Now this was an unusual circumstance in a number of ways. Generally speaking we get told where we are going as opposed to getting asked, but the really unusual thing was that my friend and his wife didn’t just allow the things that usually guide our decisions to make their decision. They both have a strong sense of commitment to living as disciples of Jesus Christ, and they want to serve him more than they want to obtain these rewards that the first world has to offer. I’m not saying they are perfect disciples of Jesus Christ, and they had many things to consider in regard to their work and their family, but I believe the largest factor that guided their decision was their desire to abide with Jesus.

Of course it’s not always obvious to us what we need to hold on to or what we need to let go of in order to be most connected to the source of true life, but I think it’s helpful to stay mindful of how Jesus lived and what Jesus taught.
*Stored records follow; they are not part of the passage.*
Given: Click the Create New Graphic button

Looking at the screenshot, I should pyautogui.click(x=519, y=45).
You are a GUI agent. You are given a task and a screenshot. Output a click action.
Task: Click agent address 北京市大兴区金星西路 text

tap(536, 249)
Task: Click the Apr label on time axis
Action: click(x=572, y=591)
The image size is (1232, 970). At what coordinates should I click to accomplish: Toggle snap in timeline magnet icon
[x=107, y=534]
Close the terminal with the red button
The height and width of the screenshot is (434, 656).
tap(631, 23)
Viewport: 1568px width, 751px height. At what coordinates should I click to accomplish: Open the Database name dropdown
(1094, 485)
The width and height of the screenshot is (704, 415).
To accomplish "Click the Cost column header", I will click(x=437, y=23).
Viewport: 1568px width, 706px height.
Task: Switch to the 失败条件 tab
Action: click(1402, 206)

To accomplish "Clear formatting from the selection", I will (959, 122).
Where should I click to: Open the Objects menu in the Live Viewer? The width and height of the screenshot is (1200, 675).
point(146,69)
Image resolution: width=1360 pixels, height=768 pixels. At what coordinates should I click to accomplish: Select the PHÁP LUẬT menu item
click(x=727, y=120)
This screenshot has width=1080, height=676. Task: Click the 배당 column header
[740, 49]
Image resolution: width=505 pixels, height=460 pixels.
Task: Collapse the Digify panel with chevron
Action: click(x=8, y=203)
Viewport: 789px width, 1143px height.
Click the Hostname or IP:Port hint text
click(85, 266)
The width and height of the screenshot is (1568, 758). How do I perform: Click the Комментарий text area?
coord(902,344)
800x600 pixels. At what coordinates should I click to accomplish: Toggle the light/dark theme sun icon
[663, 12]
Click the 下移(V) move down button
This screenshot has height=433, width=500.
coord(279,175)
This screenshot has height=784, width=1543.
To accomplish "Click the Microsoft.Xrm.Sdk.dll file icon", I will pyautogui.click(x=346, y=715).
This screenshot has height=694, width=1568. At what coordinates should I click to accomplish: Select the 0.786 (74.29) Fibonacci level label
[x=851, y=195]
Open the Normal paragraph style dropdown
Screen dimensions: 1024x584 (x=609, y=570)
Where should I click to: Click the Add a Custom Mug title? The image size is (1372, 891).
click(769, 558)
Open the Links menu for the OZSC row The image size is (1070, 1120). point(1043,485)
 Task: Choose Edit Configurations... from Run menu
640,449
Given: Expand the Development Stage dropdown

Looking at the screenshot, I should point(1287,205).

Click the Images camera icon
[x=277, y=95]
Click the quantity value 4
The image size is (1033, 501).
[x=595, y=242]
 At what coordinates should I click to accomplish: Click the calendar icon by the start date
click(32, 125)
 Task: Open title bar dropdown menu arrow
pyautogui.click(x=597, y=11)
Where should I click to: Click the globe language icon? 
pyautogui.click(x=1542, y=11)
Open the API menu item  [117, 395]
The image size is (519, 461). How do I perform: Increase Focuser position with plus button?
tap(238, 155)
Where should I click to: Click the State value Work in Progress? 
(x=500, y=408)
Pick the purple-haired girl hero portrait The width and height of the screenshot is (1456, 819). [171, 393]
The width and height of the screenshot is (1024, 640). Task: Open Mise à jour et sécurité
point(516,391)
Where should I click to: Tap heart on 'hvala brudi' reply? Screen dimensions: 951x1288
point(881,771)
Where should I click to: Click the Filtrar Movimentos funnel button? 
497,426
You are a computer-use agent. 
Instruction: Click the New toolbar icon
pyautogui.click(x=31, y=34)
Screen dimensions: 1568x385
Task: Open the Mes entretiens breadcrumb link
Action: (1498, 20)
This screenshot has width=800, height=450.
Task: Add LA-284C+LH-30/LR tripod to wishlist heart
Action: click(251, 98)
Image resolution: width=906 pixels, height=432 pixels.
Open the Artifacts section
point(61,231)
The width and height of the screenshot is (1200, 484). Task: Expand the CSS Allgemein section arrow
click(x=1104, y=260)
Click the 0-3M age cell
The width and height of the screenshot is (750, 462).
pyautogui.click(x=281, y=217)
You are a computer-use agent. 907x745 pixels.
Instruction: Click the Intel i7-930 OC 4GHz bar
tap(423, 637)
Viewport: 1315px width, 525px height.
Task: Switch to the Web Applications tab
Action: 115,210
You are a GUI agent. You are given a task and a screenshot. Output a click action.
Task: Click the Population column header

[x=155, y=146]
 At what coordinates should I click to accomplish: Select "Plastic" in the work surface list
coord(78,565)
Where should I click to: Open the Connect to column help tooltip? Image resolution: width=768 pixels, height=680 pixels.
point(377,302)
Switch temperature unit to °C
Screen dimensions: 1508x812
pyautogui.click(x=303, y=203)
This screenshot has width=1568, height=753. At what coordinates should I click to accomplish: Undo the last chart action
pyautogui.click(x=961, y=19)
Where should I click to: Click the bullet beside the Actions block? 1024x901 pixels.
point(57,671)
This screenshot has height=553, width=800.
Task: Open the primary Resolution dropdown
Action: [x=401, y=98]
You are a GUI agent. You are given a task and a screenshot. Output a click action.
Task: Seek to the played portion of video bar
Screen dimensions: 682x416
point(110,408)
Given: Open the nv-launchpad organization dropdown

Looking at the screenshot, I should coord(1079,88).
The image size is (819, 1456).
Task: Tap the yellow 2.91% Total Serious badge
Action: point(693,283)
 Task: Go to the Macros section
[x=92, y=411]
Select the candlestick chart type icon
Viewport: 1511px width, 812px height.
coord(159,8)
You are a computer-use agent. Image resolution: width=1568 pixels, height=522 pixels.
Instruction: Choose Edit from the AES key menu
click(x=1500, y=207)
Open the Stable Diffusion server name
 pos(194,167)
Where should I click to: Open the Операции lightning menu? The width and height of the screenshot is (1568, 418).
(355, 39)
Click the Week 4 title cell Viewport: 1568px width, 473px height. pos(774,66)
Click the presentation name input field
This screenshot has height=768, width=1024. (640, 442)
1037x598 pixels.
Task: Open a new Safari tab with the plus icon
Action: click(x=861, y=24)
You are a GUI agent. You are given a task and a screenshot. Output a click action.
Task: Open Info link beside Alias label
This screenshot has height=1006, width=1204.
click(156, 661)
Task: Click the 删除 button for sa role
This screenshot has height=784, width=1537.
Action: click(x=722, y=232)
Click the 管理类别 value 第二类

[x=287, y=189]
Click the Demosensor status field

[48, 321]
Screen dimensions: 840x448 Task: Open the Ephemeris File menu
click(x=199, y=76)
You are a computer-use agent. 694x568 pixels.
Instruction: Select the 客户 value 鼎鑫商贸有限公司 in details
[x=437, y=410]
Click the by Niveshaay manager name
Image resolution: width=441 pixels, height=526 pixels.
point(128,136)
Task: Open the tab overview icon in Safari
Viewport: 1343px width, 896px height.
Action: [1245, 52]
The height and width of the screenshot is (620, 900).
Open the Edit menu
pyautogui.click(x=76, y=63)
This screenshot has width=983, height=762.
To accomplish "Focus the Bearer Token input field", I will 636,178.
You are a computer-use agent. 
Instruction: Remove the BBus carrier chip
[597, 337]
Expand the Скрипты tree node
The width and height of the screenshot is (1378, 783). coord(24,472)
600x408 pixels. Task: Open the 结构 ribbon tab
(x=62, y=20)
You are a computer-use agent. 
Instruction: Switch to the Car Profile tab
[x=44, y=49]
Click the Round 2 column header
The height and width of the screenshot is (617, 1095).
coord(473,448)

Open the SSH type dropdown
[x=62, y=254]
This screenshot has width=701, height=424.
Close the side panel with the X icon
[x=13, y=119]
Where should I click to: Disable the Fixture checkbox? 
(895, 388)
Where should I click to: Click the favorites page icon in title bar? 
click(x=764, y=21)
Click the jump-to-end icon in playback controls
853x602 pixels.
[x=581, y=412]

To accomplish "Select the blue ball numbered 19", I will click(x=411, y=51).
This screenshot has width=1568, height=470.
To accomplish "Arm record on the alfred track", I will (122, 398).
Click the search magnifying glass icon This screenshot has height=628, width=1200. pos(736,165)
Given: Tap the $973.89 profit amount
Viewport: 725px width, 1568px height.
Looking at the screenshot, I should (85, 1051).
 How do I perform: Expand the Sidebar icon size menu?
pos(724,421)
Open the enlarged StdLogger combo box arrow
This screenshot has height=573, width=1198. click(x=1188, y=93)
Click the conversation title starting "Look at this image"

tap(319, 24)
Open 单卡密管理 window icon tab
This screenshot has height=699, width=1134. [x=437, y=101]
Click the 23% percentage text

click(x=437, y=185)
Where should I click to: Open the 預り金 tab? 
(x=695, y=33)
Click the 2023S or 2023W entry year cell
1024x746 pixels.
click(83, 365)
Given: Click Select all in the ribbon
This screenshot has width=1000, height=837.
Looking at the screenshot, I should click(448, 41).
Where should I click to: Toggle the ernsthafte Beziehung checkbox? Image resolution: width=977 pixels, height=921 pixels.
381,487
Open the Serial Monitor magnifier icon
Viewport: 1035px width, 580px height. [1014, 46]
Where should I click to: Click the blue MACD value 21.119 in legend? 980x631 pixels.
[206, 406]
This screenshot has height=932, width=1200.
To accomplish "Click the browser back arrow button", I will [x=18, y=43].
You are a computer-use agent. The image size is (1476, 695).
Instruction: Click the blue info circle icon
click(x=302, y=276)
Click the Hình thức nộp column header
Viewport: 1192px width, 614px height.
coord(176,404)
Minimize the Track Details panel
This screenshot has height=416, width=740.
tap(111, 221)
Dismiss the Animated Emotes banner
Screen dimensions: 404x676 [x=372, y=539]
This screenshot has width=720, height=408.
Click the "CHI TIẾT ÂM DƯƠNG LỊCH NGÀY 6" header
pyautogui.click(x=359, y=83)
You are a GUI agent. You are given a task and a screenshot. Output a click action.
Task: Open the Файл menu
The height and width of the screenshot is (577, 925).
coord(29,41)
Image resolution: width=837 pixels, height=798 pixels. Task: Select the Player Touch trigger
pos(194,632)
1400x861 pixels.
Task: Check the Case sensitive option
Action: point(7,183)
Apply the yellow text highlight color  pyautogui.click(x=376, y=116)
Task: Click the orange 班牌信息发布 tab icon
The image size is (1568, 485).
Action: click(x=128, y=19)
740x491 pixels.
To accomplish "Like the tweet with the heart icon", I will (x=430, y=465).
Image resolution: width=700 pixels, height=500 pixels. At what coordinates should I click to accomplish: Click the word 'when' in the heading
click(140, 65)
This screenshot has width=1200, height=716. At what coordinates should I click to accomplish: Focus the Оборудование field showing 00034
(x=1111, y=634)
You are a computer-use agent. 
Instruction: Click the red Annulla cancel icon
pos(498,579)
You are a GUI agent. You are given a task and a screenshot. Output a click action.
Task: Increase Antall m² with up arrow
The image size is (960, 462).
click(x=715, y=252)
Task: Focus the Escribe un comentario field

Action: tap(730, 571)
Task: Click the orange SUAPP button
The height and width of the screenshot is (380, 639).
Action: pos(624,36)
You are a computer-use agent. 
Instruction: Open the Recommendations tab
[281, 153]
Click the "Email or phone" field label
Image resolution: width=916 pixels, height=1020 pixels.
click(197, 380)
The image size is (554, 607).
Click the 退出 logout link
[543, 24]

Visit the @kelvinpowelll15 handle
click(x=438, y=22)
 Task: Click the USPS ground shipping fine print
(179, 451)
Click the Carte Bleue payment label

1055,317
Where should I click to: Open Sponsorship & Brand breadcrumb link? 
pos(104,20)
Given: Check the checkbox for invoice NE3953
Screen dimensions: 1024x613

I believe we can grow in our knowledge of who he was, and there are things we can do to become more sensitive to the promptings of the Holy Spirit.

As our United Methodist name indicates, we come from people who believed that we can be methodical in our pursuit of spiritual awakening, and it is our responsibility to engage in activities that nourish our souls and train our minds to recognize opportunities to grow in our relationship with God. God has chosen to be with us, but we also have choose to get to know God. The first world is doing a good job of training us to do what we need to do to compete with our peers in the marketplace of life, but it’s not instructing us on how to find true life in the kingdom of God.

It’s not natural to abide with this person we call the true vine. In some ways it’s downright scandalous to stand with him in this world, but that is where we need to be if we wish to find the best life and bear the best fruit.

The good news is that the true vine is still alive and we can be it’s branches!
Thanks be to God.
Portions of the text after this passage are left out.